▶ _TEXT PROVIDED_
## start

But one letter tripped up the eighth-grader, and she ended her journey as runner-up in a thrilling contest for the holy grail of academic competitions.

After conquering head-scratchers like "prolegomenon" and "chionablepsia" earlier in the finals, Stuti, 14, stumbled in Round 12 over "schwarmerei," meaning excessive unbridled enthusiasm or attachment. She spelled it: "s-c-h-w-e-r-m-e-r-e-i."

Snigdha Nandipati of California won the championship in Round 13 by acing "guetapens," meaning an ambush.

It was a tense back-and-forth as both spellers kept the competition going. Stuti air-typed her letters, a trick that she said helps her visualize words.

While Snigdha, 14, basked in the glow of victory and cradled the championship trophy, Stuti's father, Tapas Mishra, comforted his disappointed daughter. He tenderly kissed her temple and rubbed her hands, reminding her of how far she had come, considering she had only seriously studied spelling since sixth grade. The competition is open to students beginning in second grade and many finalists have competed for several years.

"I'm extremely proud of how well she did, what she accomplished," Tapas Mishra said as well-wishers clustered around Stuti, some asking for her autograph. This was her last bee because high-schoolers aren't eligible.

As runner-up, Stuti will get $12,500 and other prizes. Snigdha won $35,000 and other prizes for being the champion.

## end

▶ _PROVIDED INFORMATION_
## start

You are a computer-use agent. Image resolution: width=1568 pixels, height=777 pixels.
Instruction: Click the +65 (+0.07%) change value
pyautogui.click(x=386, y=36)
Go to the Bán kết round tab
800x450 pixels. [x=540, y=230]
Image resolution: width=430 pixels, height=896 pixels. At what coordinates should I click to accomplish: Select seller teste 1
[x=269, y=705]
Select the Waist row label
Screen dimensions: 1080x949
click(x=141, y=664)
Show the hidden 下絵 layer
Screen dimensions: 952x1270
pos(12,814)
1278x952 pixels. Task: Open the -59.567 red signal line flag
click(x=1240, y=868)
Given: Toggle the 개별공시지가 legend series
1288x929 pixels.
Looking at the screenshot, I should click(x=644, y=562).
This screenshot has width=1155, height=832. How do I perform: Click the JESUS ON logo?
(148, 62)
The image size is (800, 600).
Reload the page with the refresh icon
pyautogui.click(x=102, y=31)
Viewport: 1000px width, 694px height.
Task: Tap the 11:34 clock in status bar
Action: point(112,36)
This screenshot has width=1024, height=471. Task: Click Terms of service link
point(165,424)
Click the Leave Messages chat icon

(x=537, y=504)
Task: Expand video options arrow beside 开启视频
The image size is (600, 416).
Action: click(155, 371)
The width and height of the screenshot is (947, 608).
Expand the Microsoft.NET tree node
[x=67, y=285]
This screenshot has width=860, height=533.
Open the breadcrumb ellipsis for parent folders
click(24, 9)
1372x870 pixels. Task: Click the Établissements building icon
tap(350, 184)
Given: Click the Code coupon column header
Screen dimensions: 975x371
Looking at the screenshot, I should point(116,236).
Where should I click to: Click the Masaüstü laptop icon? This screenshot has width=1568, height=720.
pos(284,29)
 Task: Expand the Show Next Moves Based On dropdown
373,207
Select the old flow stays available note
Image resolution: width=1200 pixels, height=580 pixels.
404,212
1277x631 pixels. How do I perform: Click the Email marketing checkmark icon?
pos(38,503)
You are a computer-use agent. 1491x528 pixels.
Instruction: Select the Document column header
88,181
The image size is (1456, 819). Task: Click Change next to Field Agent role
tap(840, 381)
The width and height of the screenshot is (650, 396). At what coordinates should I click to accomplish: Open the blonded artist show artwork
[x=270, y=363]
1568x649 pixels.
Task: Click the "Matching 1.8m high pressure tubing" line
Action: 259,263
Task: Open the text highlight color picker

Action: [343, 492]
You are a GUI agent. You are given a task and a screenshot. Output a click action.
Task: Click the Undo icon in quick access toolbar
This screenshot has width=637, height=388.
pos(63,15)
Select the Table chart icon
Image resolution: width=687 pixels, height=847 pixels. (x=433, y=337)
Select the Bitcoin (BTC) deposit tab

## end

▶ _JOBS_
[a] Summarize the spelling bee article in two sentences.
[b] Please rewrite the spelling bee article from "Snigdha Nandipati of" to "for several years.", replacing "trophy" with "cup".
[c] Write the next part of the spelling bee article, picking up after its final sentence.
The entries above are separate from the spelling bee article.

▶ _ANSWERS FOR THE EXERCISE_
[a] Stuti, a 14-year-old eighth-grader, finished as runner-up after misspelling "schwarmerei" in Round 12, and Snigdha Nandipati of California won the championship in Round 13 by correctly spelling "guetapens." Stuti's father, Tapas Mishra, comforted her and said he was extremely proud, and she will get $12,500 and other prizes, while Snigdha won $35,000 and other prizes.

[b]
Snigdha Nandipati of California won the championship in Round 13 by acing "guetapens," meaning an ambush.

It was a tense back-and-forth as both spellers kept the competition going. Stuti air-typed her letters, a trick that she said helps her visualize words.

While Snigdha, 14, basked in the glow of victory and cradled the championship cup, Stuti's father, Tapas Mishra, comforted his disappointed daughter. He tenderly kissed her temple and rubbed her hands, reminding her of how far she had come, considering she had only seriously studied spelling since sixth grade. The competition is open to students beginning in second grade and many finalists have competed for several years.

[c]
Stuti's pursuit of the spelling prize began a year ago in a suburban Maryland hotel, when she came within one misspelled word of the championship round.

Then 13 years old and in seventh grade, Stuti devoted herself to winning in 2012, her last year of eligibility. She read Webster's Third International Dictionary cover to cover. Twice.

All that hard work paid off Thursday, when the Holy Trinity Episcopal Academy eighth-grader became one of just nine spellers - and the only one from Florida - to make the finals, which was broadcast live on ESPN.

"She notched up her preparation," Tapas said. "I had a feeling she would make it to the finals."

On the way to the finalists' stage, Stuti, 14, first had to win her local competition, just like the other 277 spellers who made it to the national bee. On Tuesday, she scored 23 out of a possible 25 on the bee's written test. On stage Wednesday, she correctly spelled "kyoodle," which means to make loud, useless noises, and "echt," which means genuine. That got her into the semifinals Thursday morning.

In Round 4, she aced "endergonic," an adjective that means requiring work, as her fellow semifinalists looked on from the stage at the National Harbor hotel ballroom overlooking the Potomac River. In Round 5, she correctly spelled "fjeld," which refers to a barren plateau of Scandinavian upland. Then in Round 6, when others were dropping, she advanced on "capharnaum," a noun defined as a confused jumble.

Asked if she'd seen any of the three words before, she said, "Yeah, I knew them," managing to sound confident but not cocky.

Of the 113 words given to the 50 semifinalists, Stuti said she knew all but two. And she said she probably could have nailed those through careful deduction.

Nancy Giangrisostomi, the head of Holy Trinity's upper school, flew up to watch Stuti compete. She said Stuti isn't just smart but also works hard and demonstrates great character.

"She really represents what our school is all about," she said.

This year's Scripps National Spelling Bee began with 278 spellers. Participants included the youngest recorded speller ever to compete in the national bee - 6-year-old Lori Anne Madison of Woodbridge, Va., who didn't make the semifinals - and two spellers making their fifth appearance.